++++ Record set ++++

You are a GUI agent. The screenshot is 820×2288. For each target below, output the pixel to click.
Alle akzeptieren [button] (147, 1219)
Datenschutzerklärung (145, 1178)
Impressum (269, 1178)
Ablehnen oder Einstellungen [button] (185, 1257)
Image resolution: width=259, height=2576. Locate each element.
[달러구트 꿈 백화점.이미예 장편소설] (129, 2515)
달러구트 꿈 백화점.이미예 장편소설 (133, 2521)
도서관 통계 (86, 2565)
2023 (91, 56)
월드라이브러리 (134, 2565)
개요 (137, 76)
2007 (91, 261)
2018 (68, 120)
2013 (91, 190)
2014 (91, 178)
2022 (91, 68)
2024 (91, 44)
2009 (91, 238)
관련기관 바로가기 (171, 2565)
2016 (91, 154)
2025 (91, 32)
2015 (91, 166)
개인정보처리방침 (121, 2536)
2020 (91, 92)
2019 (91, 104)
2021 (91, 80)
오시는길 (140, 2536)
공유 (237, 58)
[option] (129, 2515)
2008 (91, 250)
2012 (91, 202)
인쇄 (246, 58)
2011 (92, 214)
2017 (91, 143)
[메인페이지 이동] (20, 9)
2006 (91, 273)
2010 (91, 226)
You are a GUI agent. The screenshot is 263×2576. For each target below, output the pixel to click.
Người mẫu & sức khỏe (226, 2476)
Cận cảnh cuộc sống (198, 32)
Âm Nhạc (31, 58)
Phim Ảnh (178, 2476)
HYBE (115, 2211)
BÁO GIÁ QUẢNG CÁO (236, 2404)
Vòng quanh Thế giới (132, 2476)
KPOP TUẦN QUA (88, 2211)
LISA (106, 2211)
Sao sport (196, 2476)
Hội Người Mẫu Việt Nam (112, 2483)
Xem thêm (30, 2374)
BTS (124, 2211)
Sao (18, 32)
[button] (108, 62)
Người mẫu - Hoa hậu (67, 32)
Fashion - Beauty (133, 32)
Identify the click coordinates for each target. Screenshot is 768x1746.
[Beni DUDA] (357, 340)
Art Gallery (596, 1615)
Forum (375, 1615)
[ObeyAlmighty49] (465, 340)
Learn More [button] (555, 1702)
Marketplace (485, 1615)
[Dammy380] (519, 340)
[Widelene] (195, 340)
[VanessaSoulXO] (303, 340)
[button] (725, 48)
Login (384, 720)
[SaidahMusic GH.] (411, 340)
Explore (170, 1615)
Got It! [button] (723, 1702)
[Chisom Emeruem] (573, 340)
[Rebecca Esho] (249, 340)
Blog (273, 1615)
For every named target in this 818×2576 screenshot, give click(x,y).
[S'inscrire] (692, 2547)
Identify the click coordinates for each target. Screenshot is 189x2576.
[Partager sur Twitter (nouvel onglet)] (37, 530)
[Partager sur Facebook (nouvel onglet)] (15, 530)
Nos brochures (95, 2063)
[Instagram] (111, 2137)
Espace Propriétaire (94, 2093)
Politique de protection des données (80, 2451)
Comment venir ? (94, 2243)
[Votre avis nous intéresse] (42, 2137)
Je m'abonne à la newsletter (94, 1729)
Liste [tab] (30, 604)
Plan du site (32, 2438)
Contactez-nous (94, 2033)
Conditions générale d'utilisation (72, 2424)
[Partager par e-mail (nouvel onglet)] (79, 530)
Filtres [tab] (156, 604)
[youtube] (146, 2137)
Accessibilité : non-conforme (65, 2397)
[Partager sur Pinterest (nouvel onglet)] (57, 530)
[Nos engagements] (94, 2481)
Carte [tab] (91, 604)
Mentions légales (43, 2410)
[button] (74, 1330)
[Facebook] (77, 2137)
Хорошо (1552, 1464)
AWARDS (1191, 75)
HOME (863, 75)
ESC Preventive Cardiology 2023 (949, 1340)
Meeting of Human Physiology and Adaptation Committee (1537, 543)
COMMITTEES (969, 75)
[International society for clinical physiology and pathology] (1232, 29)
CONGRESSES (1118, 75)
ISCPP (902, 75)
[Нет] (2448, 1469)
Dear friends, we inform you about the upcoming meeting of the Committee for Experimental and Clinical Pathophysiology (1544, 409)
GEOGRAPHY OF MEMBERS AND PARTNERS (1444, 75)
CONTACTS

++++

Goal of the exercise
Look through the records for the string "Partager". Copy every line that has it.

Task response
[Partager sur Twitter (nouvel onglet)] (37, 530)
[Partager sur Facebook (nouvel onglet)] (15, 530)
[Partager par e-mail (nouvel onglet)] (79, 530)
[Partager sur Pinterest (nouvel onglet)] (57, 530)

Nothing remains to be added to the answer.